For the records below, give the number of lines containing the word "computer" and no other text.

PROVIDED RECORDS
---

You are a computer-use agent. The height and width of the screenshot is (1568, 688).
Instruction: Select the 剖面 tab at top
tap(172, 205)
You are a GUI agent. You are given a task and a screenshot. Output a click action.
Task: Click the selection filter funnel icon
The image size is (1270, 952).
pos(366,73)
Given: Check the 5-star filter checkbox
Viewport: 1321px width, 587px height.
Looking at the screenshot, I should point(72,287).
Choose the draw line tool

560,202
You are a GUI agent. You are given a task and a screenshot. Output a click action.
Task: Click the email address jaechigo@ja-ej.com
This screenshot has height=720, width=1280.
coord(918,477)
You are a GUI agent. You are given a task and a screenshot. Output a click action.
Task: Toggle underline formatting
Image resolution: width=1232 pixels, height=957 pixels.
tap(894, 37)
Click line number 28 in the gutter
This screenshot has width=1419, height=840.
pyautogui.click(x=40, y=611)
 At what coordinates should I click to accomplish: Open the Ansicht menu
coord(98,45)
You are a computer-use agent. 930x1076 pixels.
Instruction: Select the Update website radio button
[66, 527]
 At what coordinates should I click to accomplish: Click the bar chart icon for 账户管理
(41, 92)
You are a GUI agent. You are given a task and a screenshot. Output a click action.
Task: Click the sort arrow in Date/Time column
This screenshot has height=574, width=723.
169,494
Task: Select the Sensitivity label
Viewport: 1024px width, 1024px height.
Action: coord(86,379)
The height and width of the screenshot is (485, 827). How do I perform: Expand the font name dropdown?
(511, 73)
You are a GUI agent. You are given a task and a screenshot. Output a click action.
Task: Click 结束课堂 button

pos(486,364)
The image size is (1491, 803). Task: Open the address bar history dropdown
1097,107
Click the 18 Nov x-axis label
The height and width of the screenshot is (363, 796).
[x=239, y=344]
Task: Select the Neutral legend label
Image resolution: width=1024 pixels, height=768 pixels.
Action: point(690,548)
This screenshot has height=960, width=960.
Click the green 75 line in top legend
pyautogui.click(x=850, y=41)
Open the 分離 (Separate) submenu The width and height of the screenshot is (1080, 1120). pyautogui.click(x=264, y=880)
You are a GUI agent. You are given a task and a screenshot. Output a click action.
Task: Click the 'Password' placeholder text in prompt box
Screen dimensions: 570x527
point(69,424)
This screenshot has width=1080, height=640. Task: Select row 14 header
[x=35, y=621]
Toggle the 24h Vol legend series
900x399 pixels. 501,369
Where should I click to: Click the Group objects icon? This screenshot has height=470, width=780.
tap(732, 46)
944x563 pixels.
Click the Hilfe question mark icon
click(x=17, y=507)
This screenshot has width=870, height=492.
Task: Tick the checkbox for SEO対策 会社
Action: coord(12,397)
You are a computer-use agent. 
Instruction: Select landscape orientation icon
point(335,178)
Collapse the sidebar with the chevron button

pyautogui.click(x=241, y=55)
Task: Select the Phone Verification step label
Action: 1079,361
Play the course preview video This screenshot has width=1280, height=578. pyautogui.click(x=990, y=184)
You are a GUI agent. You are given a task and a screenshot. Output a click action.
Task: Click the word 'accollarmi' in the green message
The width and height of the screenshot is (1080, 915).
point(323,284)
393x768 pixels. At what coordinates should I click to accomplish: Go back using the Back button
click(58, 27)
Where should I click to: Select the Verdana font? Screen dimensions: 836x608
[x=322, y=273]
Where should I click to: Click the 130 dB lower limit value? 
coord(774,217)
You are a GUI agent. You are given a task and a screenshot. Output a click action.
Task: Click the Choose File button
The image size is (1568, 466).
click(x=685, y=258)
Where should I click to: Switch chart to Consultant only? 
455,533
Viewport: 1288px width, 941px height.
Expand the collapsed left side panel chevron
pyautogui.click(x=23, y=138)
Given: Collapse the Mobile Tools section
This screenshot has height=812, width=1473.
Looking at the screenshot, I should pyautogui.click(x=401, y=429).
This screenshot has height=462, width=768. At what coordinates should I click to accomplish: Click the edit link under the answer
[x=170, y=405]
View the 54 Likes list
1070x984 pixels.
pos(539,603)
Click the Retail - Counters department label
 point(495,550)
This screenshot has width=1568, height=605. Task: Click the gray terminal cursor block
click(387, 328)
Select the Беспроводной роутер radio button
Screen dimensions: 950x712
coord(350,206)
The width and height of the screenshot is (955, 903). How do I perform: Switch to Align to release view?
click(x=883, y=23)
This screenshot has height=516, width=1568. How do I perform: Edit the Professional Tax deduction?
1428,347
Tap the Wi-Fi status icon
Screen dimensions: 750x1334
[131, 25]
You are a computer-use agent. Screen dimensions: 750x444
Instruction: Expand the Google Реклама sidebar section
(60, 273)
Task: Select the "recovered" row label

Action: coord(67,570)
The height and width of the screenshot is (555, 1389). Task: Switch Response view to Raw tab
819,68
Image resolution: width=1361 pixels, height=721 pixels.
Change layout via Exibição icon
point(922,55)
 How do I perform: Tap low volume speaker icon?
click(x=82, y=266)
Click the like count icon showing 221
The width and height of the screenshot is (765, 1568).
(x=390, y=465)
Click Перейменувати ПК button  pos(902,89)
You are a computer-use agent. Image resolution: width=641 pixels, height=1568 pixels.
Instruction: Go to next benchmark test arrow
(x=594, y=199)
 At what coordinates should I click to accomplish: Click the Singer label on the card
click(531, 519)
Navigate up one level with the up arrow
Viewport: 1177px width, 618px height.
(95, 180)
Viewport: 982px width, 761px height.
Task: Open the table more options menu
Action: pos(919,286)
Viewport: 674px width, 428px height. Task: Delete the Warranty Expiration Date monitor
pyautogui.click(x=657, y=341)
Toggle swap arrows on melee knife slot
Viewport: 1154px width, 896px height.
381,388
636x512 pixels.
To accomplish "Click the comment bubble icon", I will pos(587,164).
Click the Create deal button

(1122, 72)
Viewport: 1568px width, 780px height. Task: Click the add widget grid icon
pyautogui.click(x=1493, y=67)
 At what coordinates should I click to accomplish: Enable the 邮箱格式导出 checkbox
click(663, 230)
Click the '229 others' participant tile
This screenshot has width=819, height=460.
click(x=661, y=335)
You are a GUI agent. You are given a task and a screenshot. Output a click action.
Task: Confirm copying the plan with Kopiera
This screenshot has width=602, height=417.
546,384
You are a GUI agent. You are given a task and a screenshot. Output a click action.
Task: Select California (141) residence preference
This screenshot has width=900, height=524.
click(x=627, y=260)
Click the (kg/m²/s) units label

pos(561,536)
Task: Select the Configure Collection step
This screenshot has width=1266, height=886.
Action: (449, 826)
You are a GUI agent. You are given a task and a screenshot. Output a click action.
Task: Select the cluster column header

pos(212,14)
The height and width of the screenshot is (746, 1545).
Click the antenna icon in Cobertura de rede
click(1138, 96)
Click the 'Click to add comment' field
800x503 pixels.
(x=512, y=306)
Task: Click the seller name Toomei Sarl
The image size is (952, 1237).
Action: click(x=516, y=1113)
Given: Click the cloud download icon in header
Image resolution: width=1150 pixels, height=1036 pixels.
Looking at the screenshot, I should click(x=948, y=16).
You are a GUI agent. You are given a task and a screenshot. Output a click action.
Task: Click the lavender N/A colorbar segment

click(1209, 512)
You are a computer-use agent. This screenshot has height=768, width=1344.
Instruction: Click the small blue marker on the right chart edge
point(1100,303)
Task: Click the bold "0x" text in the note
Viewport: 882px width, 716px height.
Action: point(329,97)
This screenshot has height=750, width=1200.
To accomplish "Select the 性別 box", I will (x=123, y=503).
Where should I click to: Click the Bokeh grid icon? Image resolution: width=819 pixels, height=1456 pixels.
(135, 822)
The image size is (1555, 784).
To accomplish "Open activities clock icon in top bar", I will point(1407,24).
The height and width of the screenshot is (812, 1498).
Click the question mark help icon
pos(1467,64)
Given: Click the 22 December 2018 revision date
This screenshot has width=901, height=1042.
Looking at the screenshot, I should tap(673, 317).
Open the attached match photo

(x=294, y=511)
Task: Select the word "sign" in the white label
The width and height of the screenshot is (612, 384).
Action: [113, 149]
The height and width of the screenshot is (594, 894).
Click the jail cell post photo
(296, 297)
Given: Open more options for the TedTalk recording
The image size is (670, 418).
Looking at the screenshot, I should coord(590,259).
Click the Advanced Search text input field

---

REPLY TO THE EXERCISE
6